Illustration by Clara Nicoll

Displaced life: A letter from the home office has turned my world upside down

My asylum appeal has been rejected and I am worried about the future
March 1, 2023

January and February lived up to their reputations as cold and depressing months. I returned to Doncaster from Leeds after attending a dear friend’s funeral, the emotional turmoil of which triggered an epileptic episode that left me physically spent. I was longing for some much-needed rest. But when I turned the key and unlocked the front door to my flat, I saw, among the post, an envelope in the Home Office’s trademark beige paper with my name on it. I knew from previous experience that the day was about to get considerably worse. 

As soon as I got into my room I decided to rip off the Band-aid and reveal my fate. “On the 22nd February 2022 you made further submissions based on asylum/human rights grounds. I am writing to tell you that your further submissions have been rejected,” it said. The text was in bold. I paused, in silence, taking it in. I’ve endured refusals from the Home Office so many times that I’ve become numb. I no longer react with panic or a meltdown. When I’ve panicked in the past I’ve ended up having to spend four days in hospital for an epileptic seizure— I wanted to avoid that this time.

Not knowing when a decision on my asylum appeal will come is nerve-wracking. But I’ve learnt that when it does arrive the rug is pulled from under you, whether you decide to open the envelope or not. “Granted” or “rejected”: these two words make or break a person.

My life has been in limbo for eight years, and repeated rejection has left me having to prove my worth over and over again. At this stage, you’d think I’d get the message. I’ve been through many rejections from family, friends, co-workers and from my own native countrymen and women in Trinidad and Tobago.

It hurts, I am not going to lie. Rejection knocks you off balance. I’ve learnt to own my anger, sadness and the feeling of not being enough. I accept and feel the pain, as raw as it is in that moment. Then I transition to hope, because that’s something that not even the Home Office can take away from me. 

What does this latest rejection mean for my future? Peace comes with a lot of goodbyes, and eventually I may have to say goodbye to the life and friends I’ve made here in the UK. That’s normal—we all have to let go of something or someone in life—but I am not ready to give up the people around me and the work I am doing here just yet. There are still many people to help and there is much work to be done.

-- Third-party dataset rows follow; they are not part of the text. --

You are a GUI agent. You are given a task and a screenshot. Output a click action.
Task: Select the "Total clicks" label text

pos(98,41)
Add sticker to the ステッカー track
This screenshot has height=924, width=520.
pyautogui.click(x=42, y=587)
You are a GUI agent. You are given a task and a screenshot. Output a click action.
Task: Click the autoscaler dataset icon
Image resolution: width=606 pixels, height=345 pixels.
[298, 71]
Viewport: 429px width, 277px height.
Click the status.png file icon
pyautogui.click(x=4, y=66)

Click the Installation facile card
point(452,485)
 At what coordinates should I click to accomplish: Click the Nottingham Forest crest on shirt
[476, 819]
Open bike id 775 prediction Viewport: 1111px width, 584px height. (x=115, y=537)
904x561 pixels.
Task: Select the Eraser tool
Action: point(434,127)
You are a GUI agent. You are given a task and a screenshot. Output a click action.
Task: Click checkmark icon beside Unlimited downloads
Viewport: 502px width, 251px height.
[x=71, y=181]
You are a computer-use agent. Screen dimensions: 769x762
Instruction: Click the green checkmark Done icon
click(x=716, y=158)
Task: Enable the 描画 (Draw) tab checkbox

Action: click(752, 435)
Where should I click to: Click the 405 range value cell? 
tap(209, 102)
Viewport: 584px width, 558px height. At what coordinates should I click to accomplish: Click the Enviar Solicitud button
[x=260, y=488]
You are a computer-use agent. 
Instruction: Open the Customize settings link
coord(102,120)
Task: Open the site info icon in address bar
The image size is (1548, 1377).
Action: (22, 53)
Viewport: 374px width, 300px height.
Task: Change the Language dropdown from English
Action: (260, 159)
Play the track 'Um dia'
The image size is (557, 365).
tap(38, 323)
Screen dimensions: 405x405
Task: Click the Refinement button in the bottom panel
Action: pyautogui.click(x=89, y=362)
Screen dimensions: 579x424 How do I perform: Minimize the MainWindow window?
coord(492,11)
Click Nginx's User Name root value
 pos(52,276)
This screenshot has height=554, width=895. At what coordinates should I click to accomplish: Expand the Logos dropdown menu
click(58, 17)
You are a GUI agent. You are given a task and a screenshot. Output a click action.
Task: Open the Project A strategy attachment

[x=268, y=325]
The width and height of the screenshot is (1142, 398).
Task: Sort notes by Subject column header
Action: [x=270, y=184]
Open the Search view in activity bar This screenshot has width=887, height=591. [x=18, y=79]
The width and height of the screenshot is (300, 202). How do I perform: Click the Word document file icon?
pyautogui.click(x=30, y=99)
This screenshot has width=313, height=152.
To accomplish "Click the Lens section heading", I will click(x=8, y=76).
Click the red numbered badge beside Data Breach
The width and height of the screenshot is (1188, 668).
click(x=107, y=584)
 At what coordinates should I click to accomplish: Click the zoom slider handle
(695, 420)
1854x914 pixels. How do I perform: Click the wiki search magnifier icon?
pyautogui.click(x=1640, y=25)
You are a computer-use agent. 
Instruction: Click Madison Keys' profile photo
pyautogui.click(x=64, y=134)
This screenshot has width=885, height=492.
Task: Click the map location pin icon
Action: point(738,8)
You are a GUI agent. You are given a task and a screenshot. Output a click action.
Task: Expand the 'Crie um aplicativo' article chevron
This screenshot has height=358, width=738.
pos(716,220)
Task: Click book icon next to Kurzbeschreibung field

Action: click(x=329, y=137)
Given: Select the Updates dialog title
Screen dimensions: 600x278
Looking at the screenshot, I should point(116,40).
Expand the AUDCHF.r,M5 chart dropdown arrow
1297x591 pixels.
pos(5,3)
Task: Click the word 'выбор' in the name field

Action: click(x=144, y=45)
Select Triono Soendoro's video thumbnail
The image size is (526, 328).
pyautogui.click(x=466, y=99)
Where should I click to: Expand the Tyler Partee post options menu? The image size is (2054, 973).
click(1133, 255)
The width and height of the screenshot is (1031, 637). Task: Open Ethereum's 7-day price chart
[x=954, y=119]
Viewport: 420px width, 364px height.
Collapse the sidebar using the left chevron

As I reflect on why I left Trinidad and Tobago, I am struck by the fact that if I hadn’t sought asylum in the UK, I wouldn’t be free to be myself in the way I am now. I wouldn’t be the person I am today. The social and public discrimination that I suffered there felt like a dog collar on me—at any time anyone could and did show their bigotry in bullying and even violence. 

I am not returning to that persecution, nor am I going to live like that again as long as I still draw breath. I’ll keep fighting, dear reader, but I know I’m getting closer to the coast, and there may be a moment when I have to start a new journey. I realise how much I hate arriving at a destination. Transition is always a relief; destination means death to me. So, if I could figure out a way to remain forever in transition, in the disconnected and unfamiliar, I could remain in a state of perpetual freedom.